Ci sono in ballo tante cose pseudo-serie, ma niente che ancora valga la pena di scrivere, e se anche fosse nemmeno mi andrebbe.

censimento

Quando ieri ho portato la coccinella sul terrazzo e ho cercato una pianta viva su cui lasciarla, ho preso atto di una situazione gravissima che finora avevo spudoratamente ignorato: è avvenuto uno sterminio.
Cioè, io ho compiuto uno sterminio, che è molto peggio! Praticamente quasi tutte le mie piantine outdoor sono morte, di freddo e sete, e il mio terrazzo offre uno scenario che neanche le guerre puniche…
Urge una risoluzione immediata per il salvataggio delle superstiti, e per farlo devo eseguire un censimento.
La situazione è la seguente:

Il terrazzo:
terrazzo

Da sinistra a destra in senso orario.

1- Il bulbo di qualcosa. Non so di cosa, forse un tulipano.
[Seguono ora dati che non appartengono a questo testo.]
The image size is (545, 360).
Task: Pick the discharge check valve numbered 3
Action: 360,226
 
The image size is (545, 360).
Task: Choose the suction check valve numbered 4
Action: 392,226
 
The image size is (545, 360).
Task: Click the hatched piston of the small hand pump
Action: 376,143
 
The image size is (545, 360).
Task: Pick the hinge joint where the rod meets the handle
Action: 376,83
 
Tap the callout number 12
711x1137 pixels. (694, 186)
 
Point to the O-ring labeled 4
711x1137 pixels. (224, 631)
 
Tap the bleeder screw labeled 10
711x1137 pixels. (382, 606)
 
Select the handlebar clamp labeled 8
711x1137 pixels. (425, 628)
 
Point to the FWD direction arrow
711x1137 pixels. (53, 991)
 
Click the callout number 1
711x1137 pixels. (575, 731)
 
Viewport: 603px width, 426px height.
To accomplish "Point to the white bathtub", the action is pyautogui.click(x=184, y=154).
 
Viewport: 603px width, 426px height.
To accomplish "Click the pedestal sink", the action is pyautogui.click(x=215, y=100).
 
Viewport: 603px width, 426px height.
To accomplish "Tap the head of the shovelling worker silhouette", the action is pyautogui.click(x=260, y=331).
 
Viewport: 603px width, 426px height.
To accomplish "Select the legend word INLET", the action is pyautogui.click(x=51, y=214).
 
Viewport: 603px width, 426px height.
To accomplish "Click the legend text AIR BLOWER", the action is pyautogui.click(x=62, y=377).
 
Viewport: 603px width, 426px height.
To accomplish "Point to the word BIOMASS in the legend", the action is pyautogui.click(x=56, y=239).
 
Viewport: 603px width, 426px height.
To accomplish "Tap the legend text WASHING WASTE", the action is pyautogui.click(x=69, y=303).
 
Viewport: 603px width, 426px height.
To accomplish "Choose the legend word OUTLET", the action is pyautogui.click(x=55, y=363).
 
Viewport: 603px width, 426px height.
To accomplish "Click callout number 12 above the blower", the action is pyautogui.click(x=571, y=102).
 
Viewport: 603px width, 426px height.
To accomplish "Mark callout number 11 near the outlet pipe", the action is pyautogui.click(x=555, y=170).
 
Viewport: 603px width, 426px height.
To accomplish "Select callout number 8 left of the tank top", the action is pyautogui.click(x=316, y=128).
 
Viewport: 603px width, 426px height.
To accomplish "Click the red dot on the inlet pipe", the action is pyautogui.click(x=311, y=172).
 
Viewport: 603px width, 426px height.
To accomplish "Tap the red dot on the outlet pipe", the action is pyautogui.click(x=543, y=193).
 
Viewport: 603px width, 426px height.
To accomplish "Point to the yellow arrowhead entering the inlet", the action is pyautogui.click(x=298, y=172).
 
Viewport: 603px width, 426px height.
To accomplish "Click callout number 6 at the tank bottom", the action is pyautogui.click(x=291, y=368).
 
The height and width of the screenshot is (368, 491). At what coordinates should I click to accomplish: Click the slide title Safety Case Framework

E’ rispuntato a dicembre, senza cognizione di causa, non so se è il caso di credere in lui.

2- Il peperoncino della festa dell’Unità (morto) + una pianta grassa che ha circa 4 anni e che è ancora alta 5 centimetri e che non ha mai ricevuto un goccio d’acqua ma si ostina a vivere.

3-Begonia (morta) e un altro cadavere di cui risulta impossibile il riconoscimento (comunque è sicuramente morto)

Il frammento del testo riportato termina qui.